Vino: 85% produzione Montecucco è bio, obiettivo è 100%

Denominazione prima in Toscana per risultato. Indagine consorzio

Redazione ANSA CINIGIANO (GROSSETO)

(ANSA) - CINIGIANO (GROSSETO), 27 OTT - L'85% della produzione del Montecucco è certificato bio e il 2% è in conversione. Lo rileva un'analisi condotta dal consorzio della denominazione amiatina, che si estende su sette comuni del territorio Grossetano, su un campione di 30 cantine socie.

Percentuali altissime, spiega una nota, che confermano i dati del 2020 registrati e condivisi da Artea (Agenzia regionale Toscana erogazioni agricoltura), che posizionavano il Montecucco sul podio delle Docg toscane con ben l'82% di Sangiovese Docg biocertificato sul totale della produzione (hl/vino).

"Il lavoro 'pulito' in vigna e in cantina è proprio nel Dna di questo territorio - sottolinea Giovan Battista Basile, alla guida del Consorzio e primo produttore a dare il buon esempio sulla via della sostenibilità ambientale -. I risultati di questa indagine, che ci ha impegnato molto negli ultimi mesi, ci porta non solo ad avere un riconoscimento di territorio ecosostenibile, ma ci incentiva a fare sempre meglio, considerato anche il numero di aziende attualmente in conversione: l'obiettivo è avere il 100% di produzione biologica.

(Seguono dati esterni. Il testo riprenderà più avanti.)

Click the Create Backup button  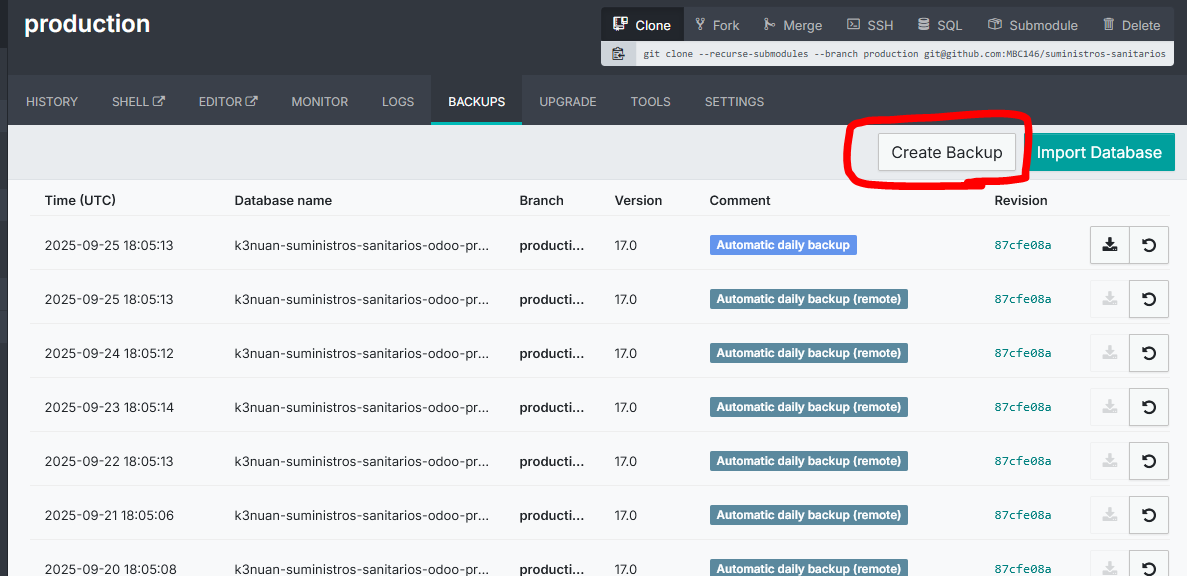pyautogui.click(x=946, y=153)
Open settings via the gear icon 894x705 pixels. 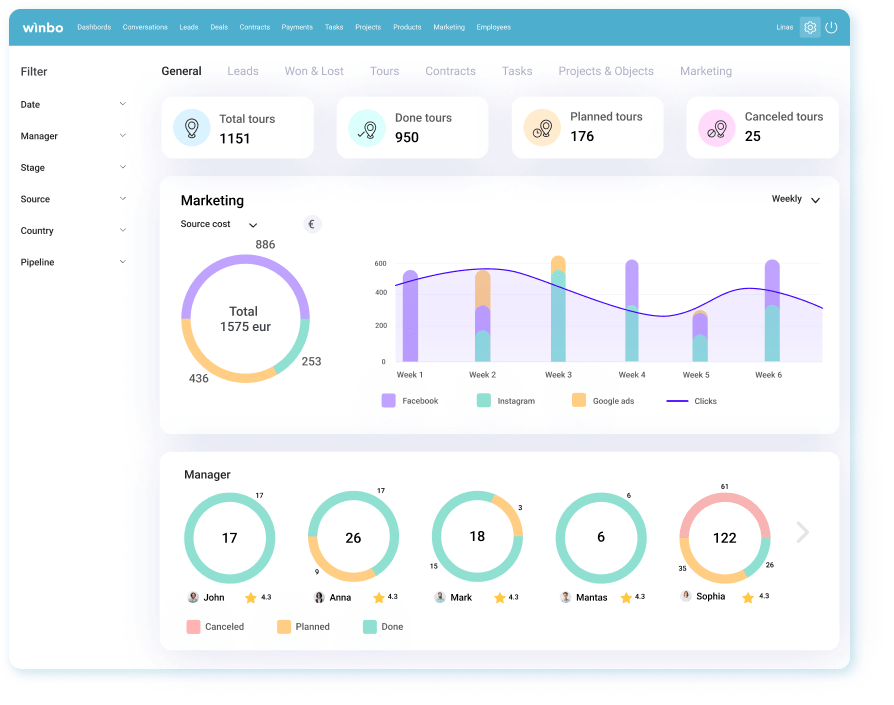[x=810, y=28]
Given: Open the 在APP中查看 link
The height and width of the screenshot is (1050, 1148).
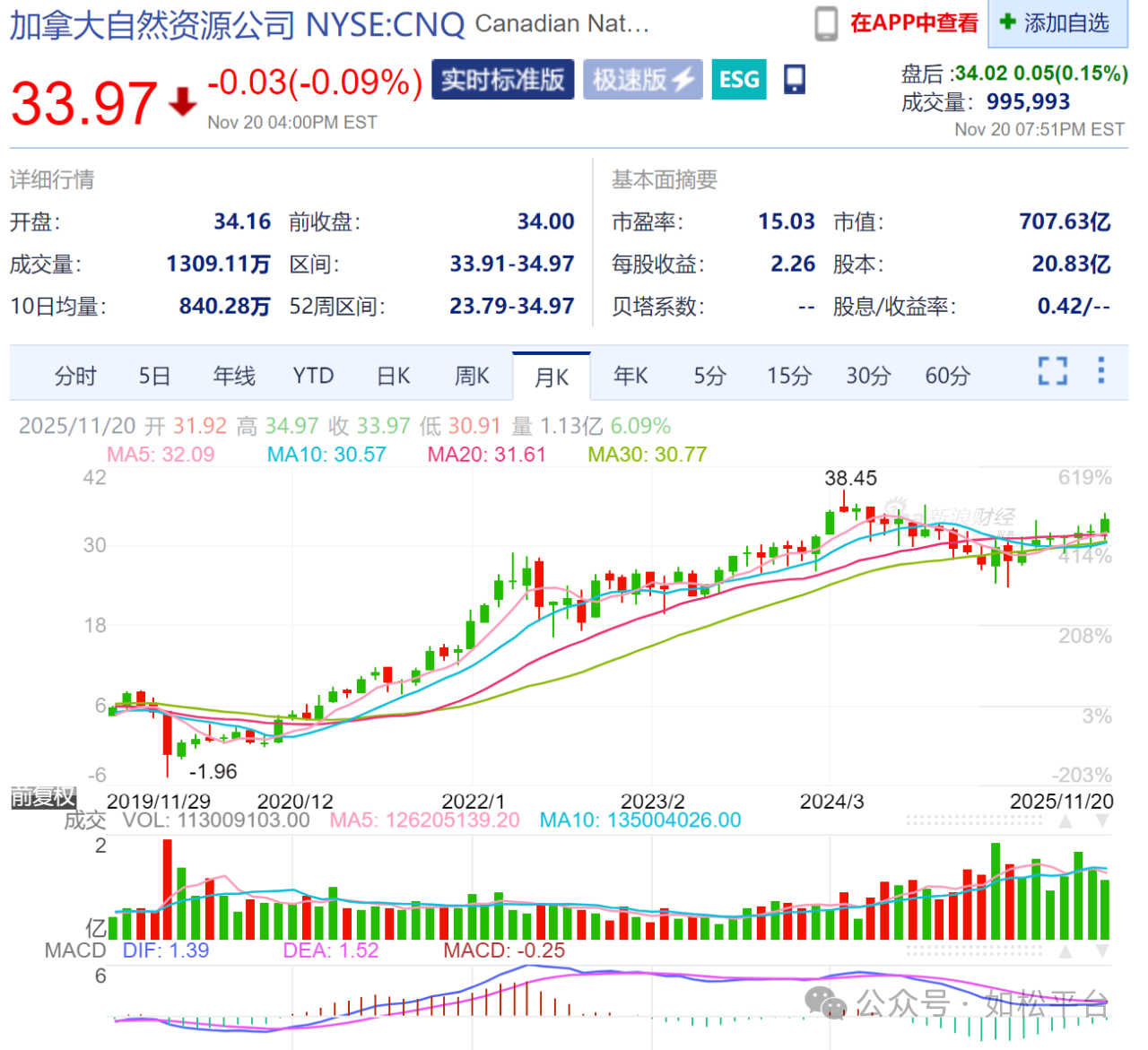Looking at the screenshot, I should pyautogui.click(x=914, y=23).
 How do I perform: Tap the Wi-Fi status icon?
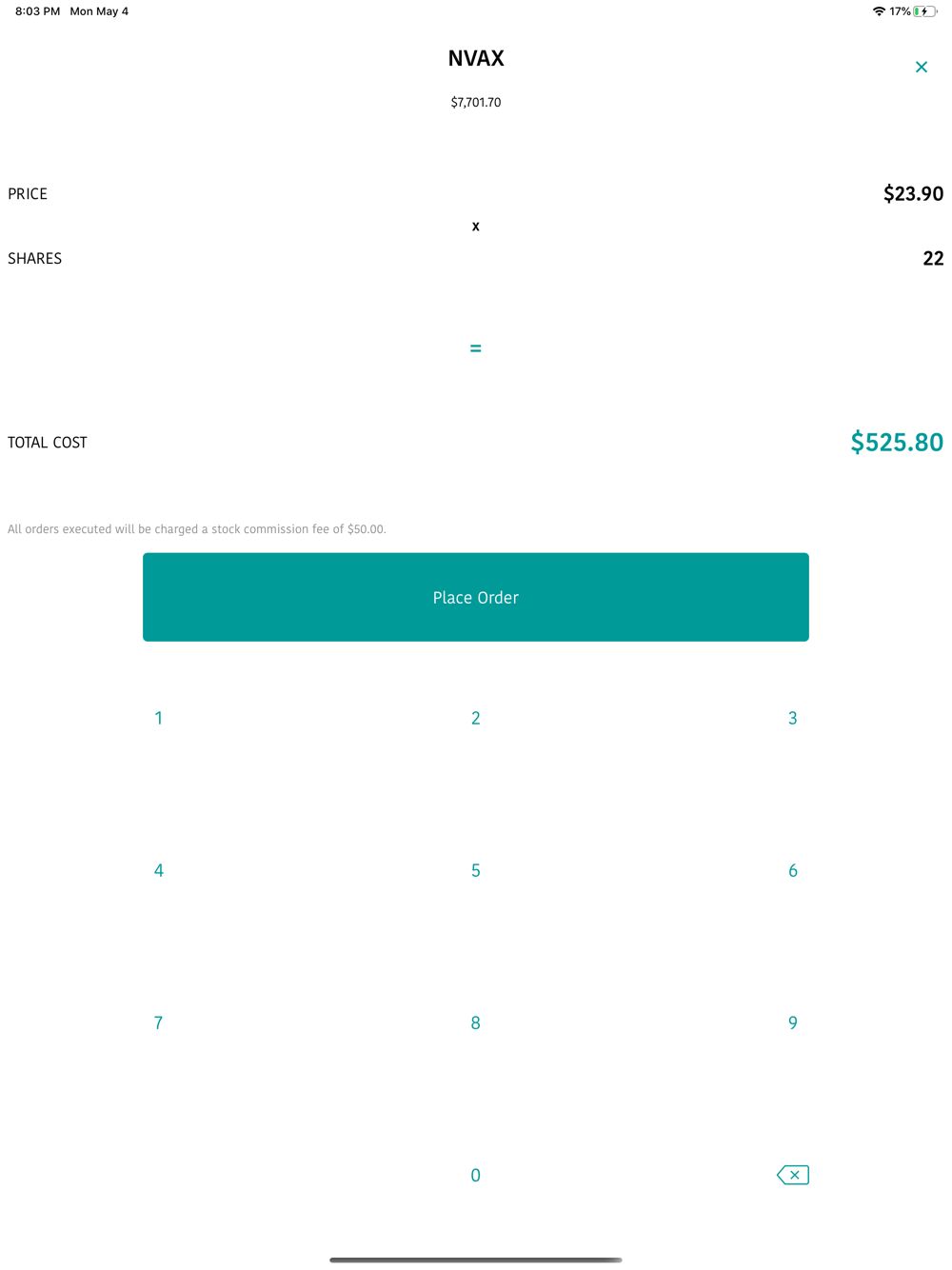click(879, 11)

Il nostro territorio è naturalmente vocato alla sostenibilità, e siamo certi di poter ottenere risultati ancora migliori di questi". "Il mio impegno come azienda - aggiunge Basile - parte naturalmente dalle buone pratiche agronomiche, come la lotta biologica e l'utilizzo di prodotti naturali per favorire una maggior resistenza della vite, come l'utilizzo di un'alga della costa atlantica del Canada dalle proprietà benefiche, agli impianti fotovoltaici in cantina e alla bioedilizia". (ANSA).